My brain is playing catch-up, assessing this unforeseen turn. Amanda showed. Tatum did not. I determine that this has to mean something, even if it’s not what I wanted it to mean when I woke this morning and resolved to win back my wife.
Finally I say: “Amazing how you knew. Of course I’d be here . . . I’m glad you found me.”
2
TATUM
OCTOBER 1999
I made a bet with Daisy that I could get at least three numbers by midnight.
It’s not something I’d do normally, this bet, these numbers, but she is pushing me outside of my comfort zone, part of an acting exercise assigned to us by Professor Sherman—Move past your comfort zone into that sticky territory of inhabiting someone else—and so I agree. Besides, it’s better than deflecting the cheesy pickup lines that come with being a bartender, the lecherous looks of patrons who somehow think you’re up for grabs, the self-criticism that would otherwise clang around my easily infected brain. By playing the part, slipping into a role, it’s easier to step outside myself. That’s half the reason I want to be an actor in the first place. I can be anyone I want to be.
So of course I said yes to the bet.
“They can’t be trolls, guys you’d never go out with to begin with,” Daisy said, pouring a shot of whiskey down her throat, untying her black apron and passing it to me when we swapped shifts. I knotted it around my own waist as we traded places: me behind the bar, her on a rickety stool in front of it.
“Got it,” I said, nodding. “No trolls.”
“And no drunks.” She held up a finger, then another. “So no trolls and no drunks. Because then it’s too easy. Because then you’d get, like, three numbers in three minutes.”
I laughed. “
You’re overestimating my appeal.”
“Shut up,” she said, and wrapped her blond hair into a bun at the nape of her neck. “Don’t do that.”
“Do what?”
“That thing you do: act like you’re not worth it, act like you don’t deserve it.” She leaned over the bar and poured herself another shot. “Besides, this is supposed to be fun. This is supposed to be about making them believe you are whoever you want to be.”
“So it’s about the chase,” I said. “Well, and about the assignment.”
“Here’s to the chase,” she replied, and flipped her empty shot glass over against the wooden bar. “And maybe some sexy-ass men.”
“Here’s to that.” I laughed because why not.
So now it’s 11:47, and I have one more number to go when I see him at the end of the bar. Nursing a beer, which I hadn’t poured for him, which tells me that he ordered it before I came on my eleven p.m. shift. One beer over the course of an hour. A lightweight. A sipper. Probably a bit of a geek, not unlike me when I’m not donning whichever mask I’m assigned for the day or the evening. Nonthreatening. I like making these assumptions; it helps me compartmentalize who he is, who I might have to be in reaction to that. Like a casting call: We are seeking a nonthreatening kind of geek (who is also cute!) to play off the role of man-eater bartender (who is also pretty in a generic way).
I grab the dirty rag and wipe down the countertop, making my way toward the corner. Three undergrads, definitely not legal, push their way toward me and snap their fingers to get my attention.

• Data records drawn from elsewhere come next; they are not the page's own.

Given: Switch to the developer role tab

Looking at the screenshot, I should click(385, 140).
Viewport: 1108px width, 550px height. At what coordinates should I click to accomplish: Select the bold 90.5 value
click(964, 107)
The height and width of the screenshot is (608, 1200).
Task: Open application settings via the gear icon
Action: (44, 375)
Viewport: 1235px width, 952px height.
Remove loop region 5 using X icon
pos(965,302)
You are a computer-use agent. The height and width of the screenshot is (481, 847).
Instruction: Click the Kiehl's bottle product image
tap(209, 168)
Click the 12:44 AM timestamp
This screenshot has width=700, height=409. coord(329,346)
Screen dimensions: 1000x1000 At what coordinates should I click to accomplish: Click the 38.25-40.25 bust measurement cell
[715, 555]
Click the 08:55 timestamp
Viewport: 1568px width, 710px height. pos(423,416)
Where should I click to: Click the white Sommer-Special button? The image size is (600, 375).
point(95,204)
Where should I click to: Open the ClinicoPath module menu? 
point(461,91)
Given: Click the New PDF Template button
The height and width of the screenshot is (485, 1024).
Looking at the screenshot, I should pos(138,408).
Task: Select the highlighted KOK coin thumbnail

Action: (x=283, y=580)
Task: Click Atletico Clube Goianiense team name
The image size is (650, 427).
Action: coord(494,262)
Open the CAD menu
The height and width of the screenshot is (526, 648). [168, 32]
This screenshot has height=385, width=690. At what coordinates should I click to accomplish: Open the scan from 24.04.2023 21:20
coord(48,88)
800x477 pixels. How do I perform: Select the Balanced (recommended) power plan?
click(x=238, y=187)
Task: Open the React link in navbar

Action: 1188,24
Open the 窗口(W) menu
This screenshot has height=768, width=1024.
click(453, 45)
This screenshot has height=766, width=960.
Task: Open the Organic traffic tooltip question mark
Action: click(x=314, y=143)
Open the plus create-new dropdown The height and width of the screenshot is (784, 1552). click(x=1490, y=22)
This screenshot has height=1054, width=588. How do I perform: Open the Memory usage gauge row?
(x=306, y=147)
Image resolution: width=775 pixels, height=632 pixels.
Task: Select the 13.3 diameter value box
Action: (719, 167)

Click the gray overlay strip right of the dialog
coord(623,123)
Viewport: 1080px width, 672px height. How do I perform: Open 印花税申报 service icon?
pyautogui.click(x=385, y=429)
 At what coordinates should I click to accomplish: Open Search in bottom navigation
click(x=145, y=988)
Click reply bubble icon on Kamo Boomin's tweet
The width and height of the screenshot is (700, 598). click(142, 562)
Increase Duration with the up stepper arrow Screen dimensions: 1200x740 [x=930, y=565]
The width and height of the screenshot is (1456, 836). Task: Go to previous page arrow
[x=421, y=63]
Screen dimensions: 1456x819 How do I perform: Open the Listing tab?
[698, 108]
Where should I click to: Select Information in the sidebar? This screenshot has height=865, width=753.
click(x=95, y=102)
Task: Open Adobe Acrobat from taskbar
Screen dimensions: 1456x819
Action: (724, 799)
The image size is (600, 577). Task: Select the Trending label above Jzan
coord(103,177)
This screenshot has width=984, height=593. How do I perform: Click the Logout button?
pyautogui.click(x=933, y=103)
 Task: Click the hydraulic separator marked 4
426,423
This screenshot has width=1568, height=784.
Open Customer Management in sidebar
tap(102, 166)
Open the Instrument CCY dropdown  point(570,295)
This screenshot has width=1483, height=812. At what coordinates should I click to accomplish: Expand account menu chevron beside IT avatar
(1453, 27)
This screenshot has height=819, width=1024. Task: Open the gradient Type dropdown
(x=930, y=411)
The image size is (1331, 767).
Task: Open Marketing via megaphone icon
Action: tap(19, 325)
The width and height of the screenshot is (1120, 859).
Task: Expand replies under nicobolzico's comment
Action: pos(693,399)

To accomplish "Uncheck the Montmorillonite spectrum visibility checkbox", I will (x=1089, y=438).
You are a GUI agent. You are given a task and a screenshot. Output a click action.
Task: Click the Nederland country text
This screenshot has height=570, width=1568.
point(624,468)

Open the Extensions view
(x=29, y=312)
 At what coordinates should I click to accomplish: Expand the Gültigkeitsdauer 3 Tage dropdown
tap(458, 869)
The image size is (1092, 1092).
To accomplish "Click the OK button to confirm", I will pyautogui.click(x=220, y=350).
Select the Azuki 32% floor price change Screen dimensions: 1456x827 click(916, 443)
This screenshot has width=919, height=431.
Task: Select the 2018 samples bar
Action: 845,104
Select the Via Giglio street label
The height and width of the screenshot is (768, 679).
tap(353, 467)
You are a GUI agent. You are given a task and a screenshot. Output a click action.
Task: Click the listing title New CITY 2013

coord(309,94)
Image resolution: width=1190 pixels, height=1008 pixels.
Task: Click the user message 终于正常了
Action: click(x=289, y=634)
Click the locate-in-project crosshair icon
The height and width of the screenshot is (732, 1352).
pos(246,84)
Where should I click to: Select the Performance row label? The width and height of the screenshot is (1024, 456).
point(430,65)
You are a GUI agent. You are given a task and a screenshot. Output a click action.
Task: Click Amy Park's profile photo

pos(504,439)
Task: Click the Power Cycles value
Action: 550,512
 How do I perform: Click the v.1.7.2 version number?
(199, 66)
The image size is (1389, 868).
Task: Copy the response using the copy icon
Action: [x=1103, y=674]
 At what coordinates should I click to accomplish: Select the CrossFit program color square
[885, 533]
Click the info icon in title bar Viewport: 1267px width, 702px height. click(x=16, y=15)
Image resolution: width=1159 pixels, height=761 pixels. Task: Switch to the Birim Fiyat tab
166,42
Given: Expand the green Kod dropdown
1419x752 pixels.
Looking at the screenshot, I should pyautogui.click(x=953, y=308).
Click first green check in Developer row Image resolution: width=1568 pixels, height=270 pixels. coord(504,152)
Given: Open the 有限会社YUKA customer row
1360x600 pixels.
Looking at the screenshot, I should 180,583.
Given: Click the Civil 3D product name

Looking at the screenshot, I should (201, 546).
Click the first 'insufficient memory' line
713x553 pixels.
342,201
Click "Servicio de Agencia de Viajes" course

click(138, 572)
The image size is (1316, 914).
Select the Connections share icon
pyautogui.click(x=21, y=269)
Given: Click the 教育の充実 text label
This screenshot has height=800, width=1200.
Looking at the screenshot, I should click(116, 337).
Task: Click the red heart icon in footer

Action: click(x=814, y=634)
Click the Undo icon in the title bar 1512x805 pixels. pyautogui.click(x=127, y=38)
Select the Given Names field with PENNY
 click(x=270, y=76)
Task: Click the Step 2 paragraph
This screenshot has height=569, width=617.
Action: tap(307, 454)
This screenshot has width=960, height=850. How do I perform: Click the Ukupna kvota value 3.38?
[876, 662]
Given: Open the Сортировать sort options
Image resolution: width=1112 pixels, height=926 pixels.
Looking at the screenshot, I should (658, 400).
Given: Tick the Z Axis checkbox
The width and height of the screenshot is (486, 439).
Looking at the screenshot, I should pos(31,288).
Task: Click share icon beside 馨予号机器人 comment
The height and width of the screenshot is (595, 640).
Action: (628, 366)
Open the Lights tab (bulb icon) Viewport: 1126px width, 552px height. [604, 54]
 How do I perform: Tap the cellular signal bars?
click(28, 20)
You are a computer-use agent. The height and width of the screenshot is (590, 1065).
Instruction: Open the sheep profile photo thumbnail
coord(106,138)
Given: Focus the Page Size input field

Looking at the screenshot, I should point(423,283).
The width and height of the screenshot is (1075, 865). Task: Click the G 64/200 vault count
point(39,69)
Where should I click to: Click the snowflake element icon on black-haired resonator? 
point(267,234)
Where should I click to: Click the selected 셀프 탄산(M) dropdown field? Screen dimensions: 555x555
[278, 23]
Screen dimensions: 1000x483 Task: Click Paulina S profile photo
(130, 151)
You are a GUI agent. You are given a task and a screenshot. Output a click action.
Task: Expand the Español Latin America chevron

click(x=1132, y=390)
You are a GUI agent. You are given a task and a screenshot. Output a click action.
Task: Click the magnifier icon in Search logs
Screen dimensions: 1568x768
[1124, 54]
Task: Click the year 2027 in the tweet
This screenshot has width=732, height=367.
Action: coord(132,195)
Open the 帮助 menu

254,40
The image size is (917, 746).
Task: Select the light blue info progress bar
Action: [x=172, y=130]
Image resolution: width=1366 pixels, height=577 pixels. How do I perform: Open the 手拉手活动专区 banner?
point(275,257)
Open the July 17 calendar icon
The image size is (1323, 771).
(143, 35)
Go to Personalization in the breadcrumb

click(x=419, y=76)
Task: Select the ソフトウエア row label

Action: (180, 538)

My cheeks blaze with something like lower-middle-class embarrassment, but it’s dark, and I’m not me right now, so I flush that inbred shame away. These girls. They’re all the same: NYU rich kids who come to Dive Inn with their parents’ credit cards or their hundred-dollar bills and act like the world is imploding when they’re not immediately served their vodka twists. Outside of the bar, outside of this role that I slip into, these types of girls make me duck my head, dart around them on the street. They are better than me in ways that seem inexplicable, unattainable. But here, in this bar, on my turf, with my apron as a sort of shield, they are my adversary.